К Авфидию Марций входит мрачный и гневный. В немногих словах объясняет он ему свое положение:
Народ прозвал меня
Кориоланом. Трудные заслуги
И смертные опасности, и кровь,
Пролитая за Рим неблагодарный,
Награждены одним прозваньем этим,
Залогом гнева и вражды твоей.
Оно одно при мне — все остальное
Из зависти сожрала злая чернь,
И пред лицом патрициев трусливых
Бессмысленными криками врагов
Из Рима изгнан я.
Если бы он чувствовал, что virtus — высшая добродетель, то прозвание «Кориолан» удовлетворило бы его и в изгнании, которого он не побоялся, когда нужно было пойти против злой черни и трусливых патрициев во имя той правды, которую сама Волумния — для него высший земной судия — осудила, как упрямство и гордость.
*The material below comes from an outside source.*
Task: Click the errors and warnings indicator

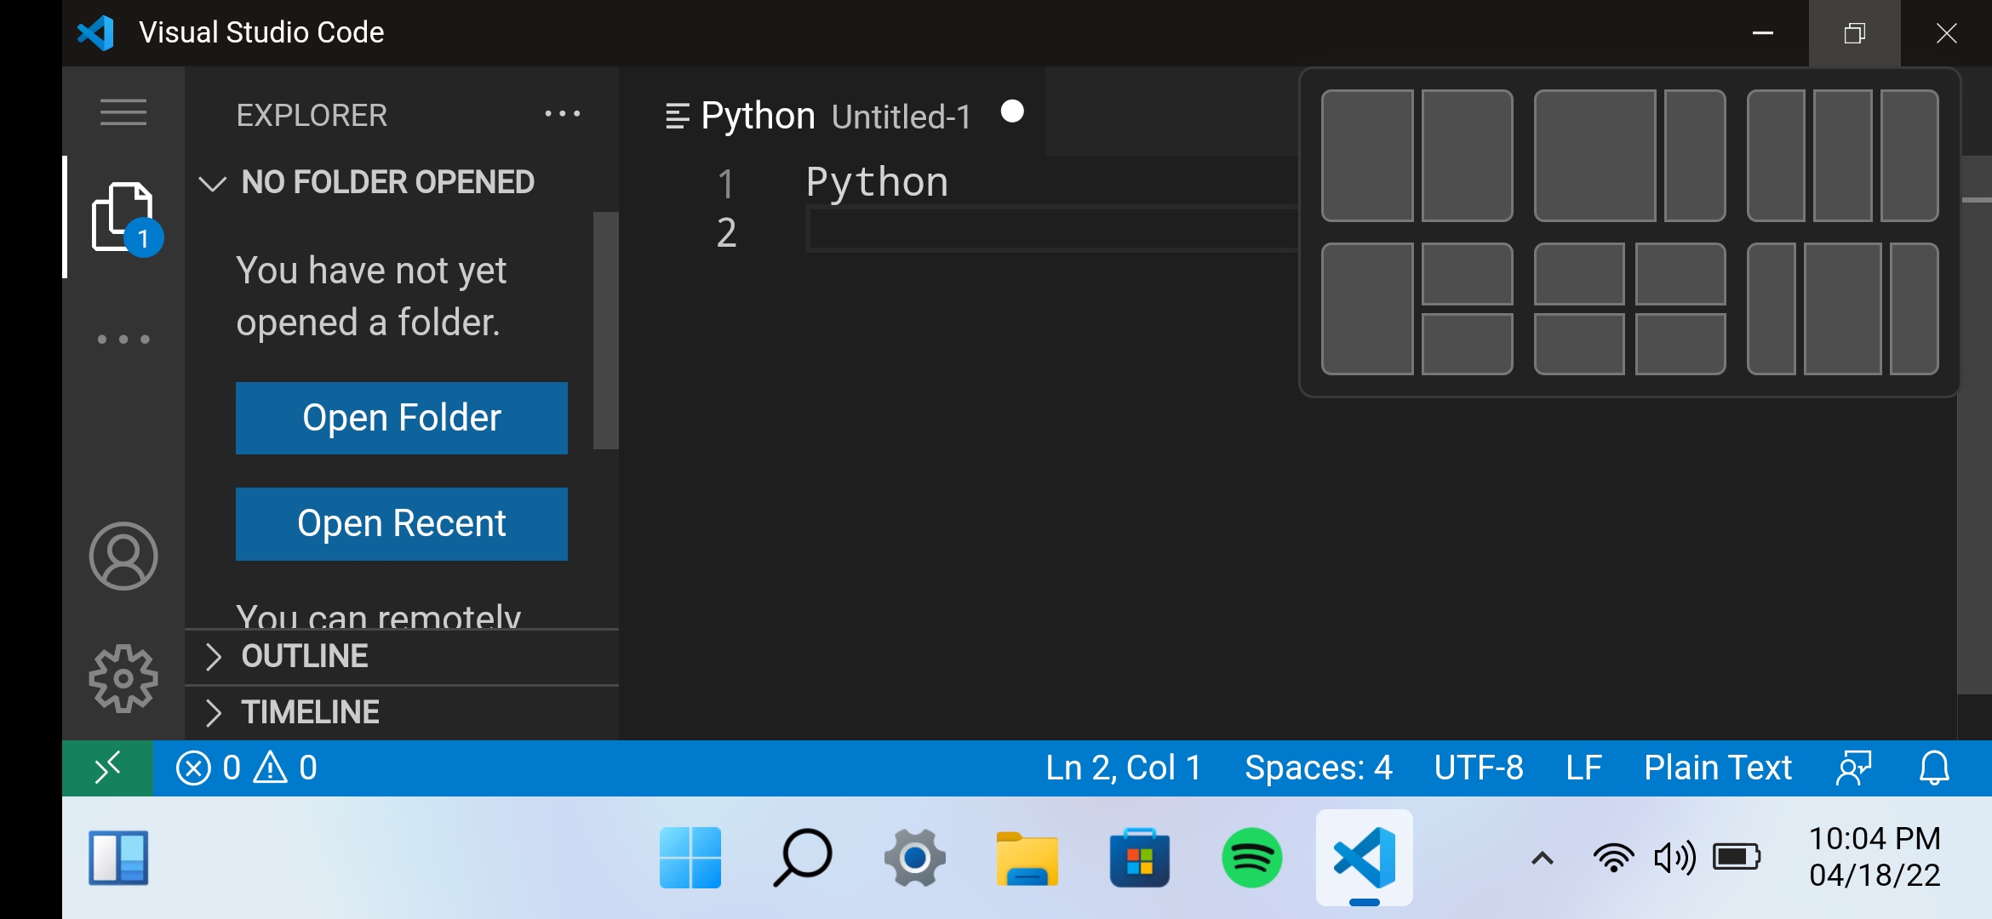Action: coord(246,768)
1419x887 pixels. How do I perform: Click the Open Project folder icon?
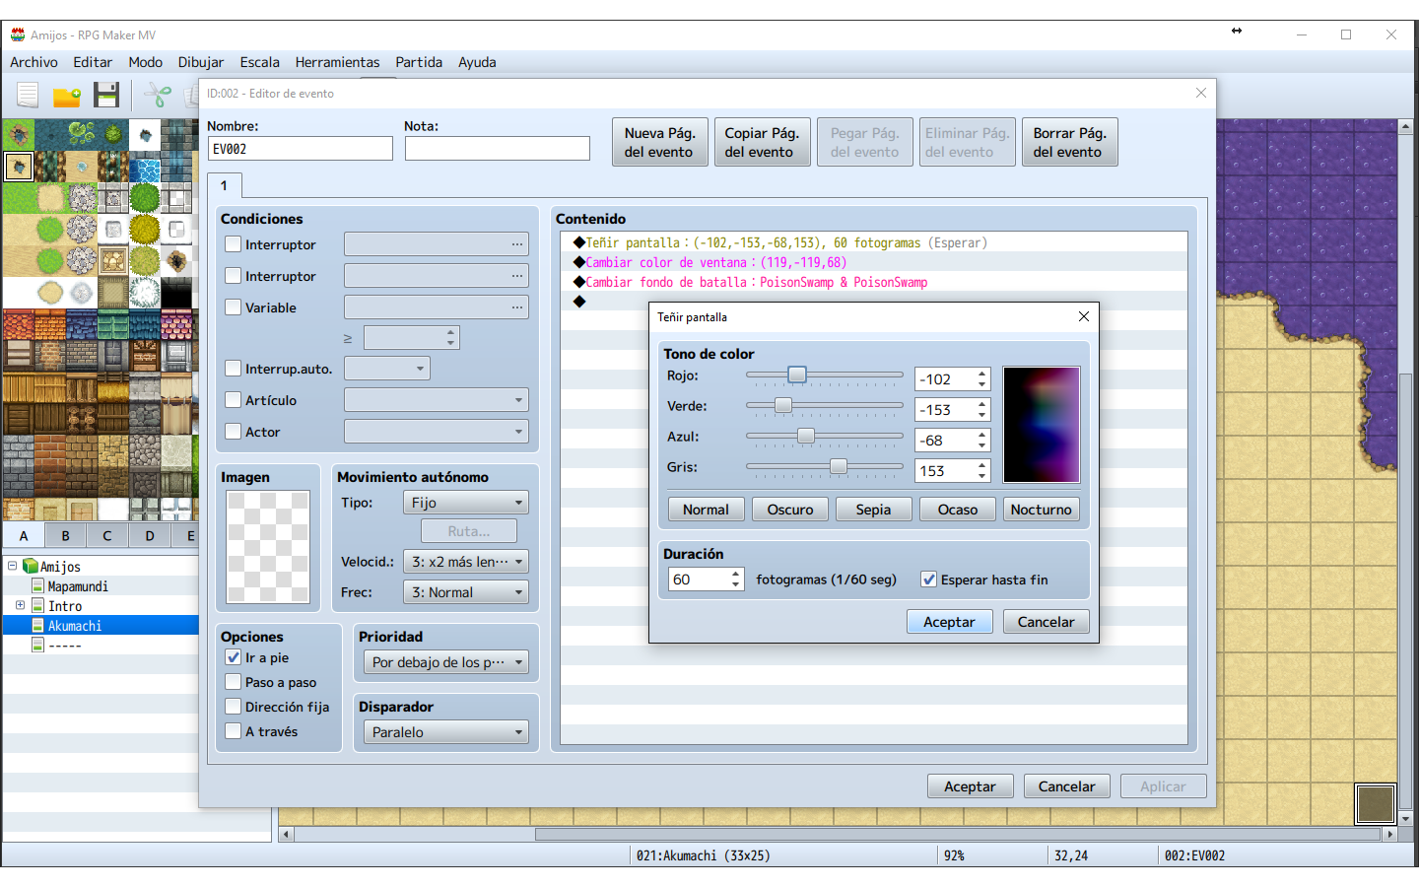tap(67, 96)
Тогда он и в изгнании повторил бы свое: «I banish you». Но этого ему мало. Рим приучил его давать простор своей силе и не научил его, чему должна служить она. Он сам понял глубокий смысл и значение свободы, и ради нее он пошел против всех. А из Рима он унес понятия о патриотизме и скромности, которые вознаграждаются публичными почестями и высоким общественным мнением. Могли ли эти «добродетели», когда у них была отнята санкция — награда, сдержать чувство мести? И вся сила Марция обратилась против Рима. Теперь римляне будут дрожать перед грозным героем, а вольски с восторгом упиваться его славой и рассказывать о его военных подвигах.